Creuser, toujours creuser

12Dans « L’Expérience beckettienne du visage : une ascèse ? », Yann Mével convainc lorsqu’il écrit « le travail auquel se soumet — et auquel nous soumet — l’œuvre de Samuel Beckett nous semble être fondamentalement celui d’un regard » (p. 135). En se centrant sur le visage, Mével a néanmoins accès à un champ de recherche important : « le visage est un enjeu clé, tout à la fois comme objet, comme lieu problématique de l’affect, comme lieu de rencontre avec autrui et soi‑même » (p. 135) En passant avec agilité d’une dimension à l’autre, Mével fait un portrait de la pensée beckettienne d’une vraie sensibilité. La laideur comique, les larmes, la porosité sont quelques‑uns des points d’accroche de Mével , et sont traitées avec une subtilité difficile à prendre en défaut. S’il y a quelque chose à ajouter ce serait au sujet du crâne, que Mével traite mais sans faire suffisamment de distinction entre le crâne et le visage. Pour voir le crâne, il faut écarter la peau et la chair : en un mot, aller en profondeur. Cette pénétration me semble en ligne avec le projet de creusement auquel se consacre Beckett. On pourrait se reporter ici à la relation de Beckett avec la peinture, art en surface et en profondeur par excellence. L’article de Sjef Houppermans, « Beckett et les frères van Velde : entre peinture et écriture », se penche sur cette question, en étant sensible à ses interstices et ses paradoxes, articulant un art « d’un moment extrême entre vie et mort, insaisissable mais surgissant dans le tableau » (p. 82).
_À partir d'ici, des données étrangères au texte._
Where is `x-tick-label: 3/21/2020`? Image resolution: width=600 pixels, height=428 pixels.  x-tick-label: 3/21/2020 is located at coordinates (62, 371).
13L’article de Karine Germoni (« Play / Comédie de Beckett : la recherche, toujours recommencée, d’une musique idéale ») est quant à lui élégant et lucide, et sa méthode irréprochable : en rappelant, par exemple, la variété d’encres que l’on retrouve dans le manuscrit de Play, Germoni présente une lecture matérielle des « strates d’écriture et de réécriture » qui sont le fruit d’une « musique langagière vertigineuse et audacieuse » (p. 28). Si on peut y rajouter quelque chose, ce serait le souhait d’aller un peu plus en profondeur pour fouiller dans les racines de la relation entre Beckett et sa musique, dans les correspondances, par exemple, ou dans son essai monumental « Dante… Bruno. Vico… Joyce » où Germoni aurait pu retrouver la base de la « volonté de traiter les mots comme matière sonore » (p. 33) : « Here form is content, content is form » y aurait‑elle lu17.

14Ce compte rendu ne peut pas traiter de tous les articles de Samuel Beckett 2 comme ils le méritent. Si je termine sur ceux de Mével et de Germoni, c’est parce qu’ils me semblent représentatifs du travail de leurs collègues dont je n’ai pas parlé. Élégants et incisifs, ces textes précisent notre lecture de Beckett malgré le vaste poids des œuvres critiques qui ont été écrites et réécrites à ce sujet. Je les quitte malgré tout avec le sentiment qu’il faut pénétrer un peu plus, approfondir au‑delà de leurs conclusions. Ne pouvant pas se satisfaire de rester en surface, il faut faire comme Beckett dans son jardin d’Ussy : creuser, toujours creuser.